**MATERIAL PROVIDED:**
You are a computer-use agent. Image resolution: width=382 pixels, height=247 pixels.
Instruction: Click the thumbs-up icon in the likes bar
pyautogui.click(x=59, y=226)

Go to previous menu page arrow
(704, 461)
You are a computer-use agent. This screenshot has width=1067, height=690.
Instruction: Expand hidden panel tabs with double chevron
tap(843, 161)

==

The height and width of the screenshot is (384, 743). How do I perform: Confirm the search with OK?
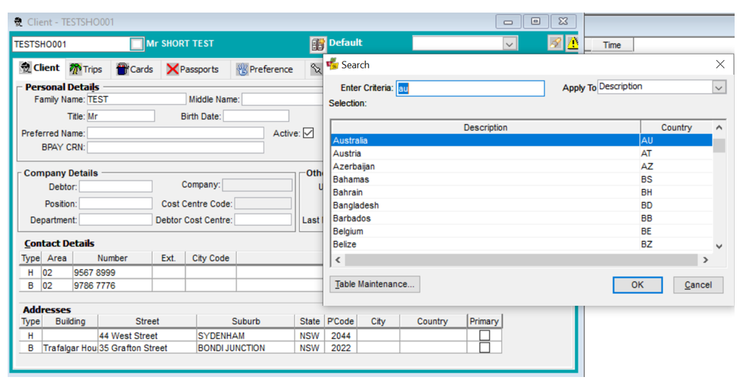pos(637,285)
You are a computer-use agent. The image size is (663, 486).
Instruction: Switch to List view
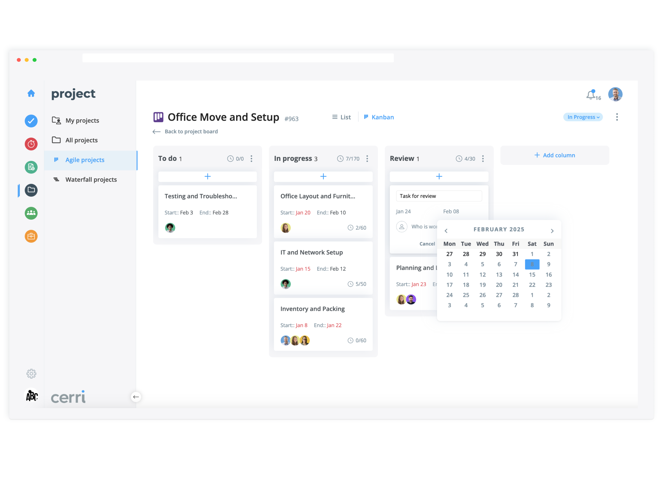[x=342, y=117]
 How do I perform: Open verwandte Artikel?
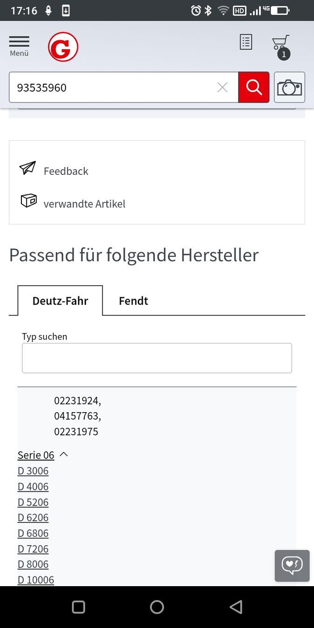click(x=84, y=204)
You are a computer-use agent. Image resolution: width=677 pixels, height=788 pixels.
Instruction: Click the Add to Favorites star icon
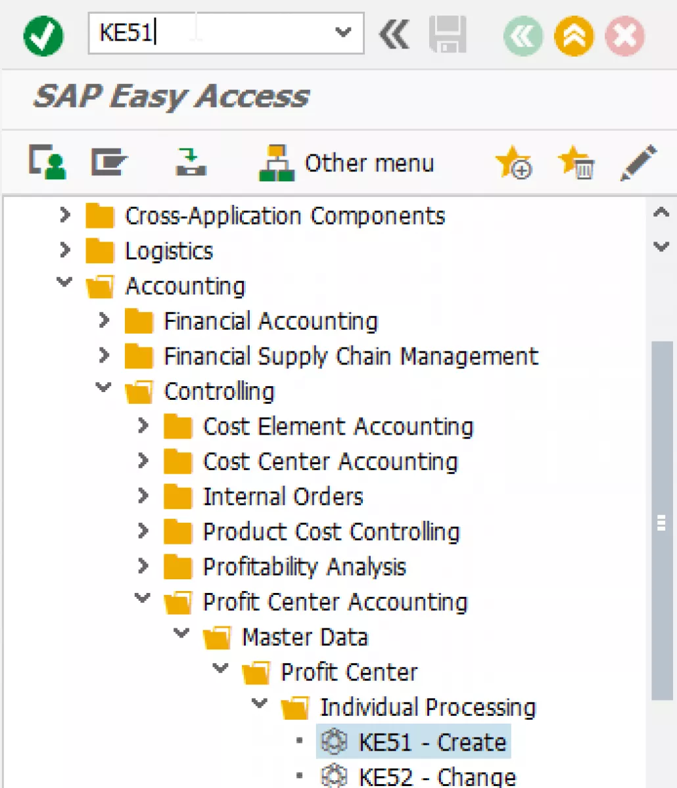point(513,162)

---

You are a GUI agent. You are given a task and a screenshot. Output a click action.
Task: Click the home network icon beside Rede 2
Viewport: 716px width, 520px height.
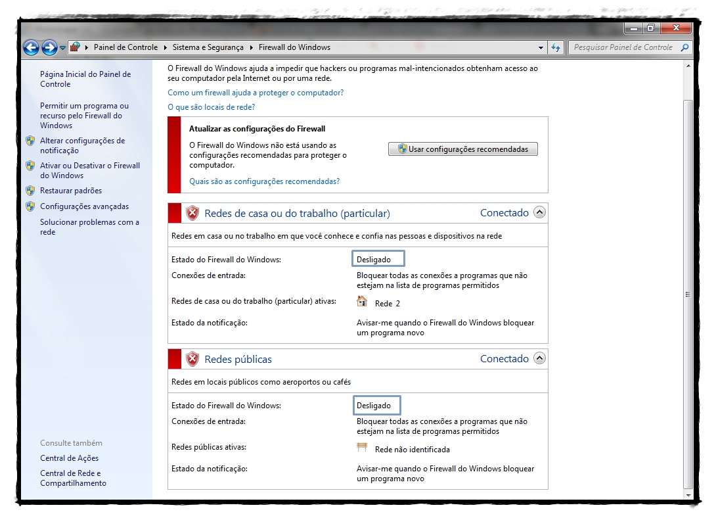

**TO BE DONE:**
Recast the records in the part that opens with the line containing "You are a computer-use agent. This" and closes with the line containing "tap(843, 161)", both lines included, as a two-column CSV with the headers request and answer, one row per record. Put each record's text and its answer in their own quoted fields, with line breaks turned into spaces.

**RESPONSE TO THIS EXERCISE:**
request,answer
"You are a computer-use agent. This screenshot has width=1067, height=690. Instruction: Expand hidden panel tabs with double chevron","tap(843, 161)"